TASK STATEMENT
The data below is to be output in full, unchanged.

(Recorded data)
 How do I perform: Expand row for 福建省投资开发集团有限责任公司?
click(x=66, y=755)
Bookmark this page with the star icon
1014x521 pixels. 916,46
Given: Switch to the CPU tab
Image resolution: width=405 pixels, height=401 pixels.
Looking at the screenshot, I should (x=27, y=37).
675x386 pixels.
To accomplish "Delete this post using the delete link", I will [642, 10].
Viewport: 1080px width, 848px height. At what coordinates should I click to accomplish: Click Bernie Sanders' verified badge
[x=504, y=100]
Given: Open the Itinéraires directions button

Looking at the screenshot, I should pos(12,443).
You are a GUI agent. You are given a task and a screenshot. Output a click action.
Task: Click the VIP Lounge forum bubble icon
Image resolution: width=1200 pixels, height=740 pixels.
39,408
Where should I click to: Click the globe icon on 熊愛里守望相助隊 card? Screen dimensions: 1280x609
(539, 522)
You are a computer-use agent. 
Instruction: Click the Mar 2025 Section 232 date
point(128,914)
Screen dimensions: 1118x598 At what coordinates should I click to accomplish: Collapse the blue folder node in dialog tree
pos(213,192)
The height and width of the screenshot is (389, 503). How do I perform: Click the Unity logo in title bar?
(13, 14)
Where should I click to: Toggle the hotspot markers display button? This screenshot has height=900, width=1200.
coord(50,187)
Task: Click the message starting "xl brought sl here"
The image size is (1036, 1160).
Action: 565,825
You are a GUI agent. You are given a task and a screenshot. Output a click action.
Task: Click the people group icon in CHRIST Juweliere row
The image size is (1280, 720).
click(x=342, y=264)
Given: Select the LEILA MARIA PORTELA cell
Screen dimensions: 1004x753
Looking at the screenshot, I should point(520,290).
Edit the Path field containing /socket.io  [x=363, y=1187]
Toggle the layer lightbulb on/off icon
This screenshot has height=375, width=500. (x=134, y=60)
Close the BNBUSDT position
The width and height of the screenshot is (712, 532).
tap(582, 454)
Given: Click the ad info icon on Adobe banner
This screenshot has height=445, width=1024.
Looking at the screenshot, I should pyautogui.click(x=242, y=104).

WRITTEN ANSWER
 How do I perform: Expand row for 福建省投资开发集团有限责任公司?
click(x=66, y=755)
Bookmark this page with the star icon
1014x521 pixels. 916,46
Given: Switch to the CPU tab
Image resolution: width=405 pixels, height=401 pixels.
Looking at the screenshot, I should (x=27, y=37).
675x386 pixels.
To accomplish "Delete this post using the delete link", I will [642, 10].
Viewport: 1080px width, 848px height. At what coordinates should I click to accomplish: Click Bernie Sanders' verified badge
[x=504, y=100]
Given: Open the Itinéraires directions button

Looking at the screenshot, I should pos(12,443).
You are a GUI agent. You are given a task and a screenshot. Output a click action.
Task: Click the VIP Lounge forum bubble icon
Image resolution: width=1200 pixels, height=740 pixels.
39,408
Where should I click to: Click the globe icon on 熊愛里守望相助隊 card? Screen dimensions: 1280x609
(539, 522)
You are a computer-use agent. 
Instruction: Click the Mar 2025 Section 232 date
point(128,914)
Screen dimensions: 1118x598 At what coordinates should I click to accomplish: Collapse the blue folder node in dialog tree
pos(213,192)
The height and width of the screenshot is (389, 503). How do I perform: Click the Unity logo in title bar?
(13, 14)
Where should I click to: Toggle the hotspot markers display button? This screenshot has height=900, width=1200.
coord(50,187)
Task: Click the message starting "xl brought sl here"
The image size is (1036, 1160).
Action: 565,825
You are a GUI agent. You are given a task and a screenshot. Output a click action.
Task: Click the people group icon in CHRIST Juweliere row
The image size is (1280, 720).
click(x=342, y=264)
Given: Select the LEILA MARIA PORTELA cell
Screen dimensions: 1004x753
Looking at the screenshot, I should point(520,290).
Edit the Path field containing /socket.io  [x=363, y=1187]
Toggle the layer lightbulb on/off icon
This screenshot has height=375, width=500. (x=134, y=60)
Close the BNBUSDT position
The width and height of the screenshot is (712, 532).
tap(582, 454)
Given: Click the ad info icon on Adobe banner
This screenshot has height=445, width=1024.
Looking at the screenshot, I should pyautogui.click(x=242, y=104).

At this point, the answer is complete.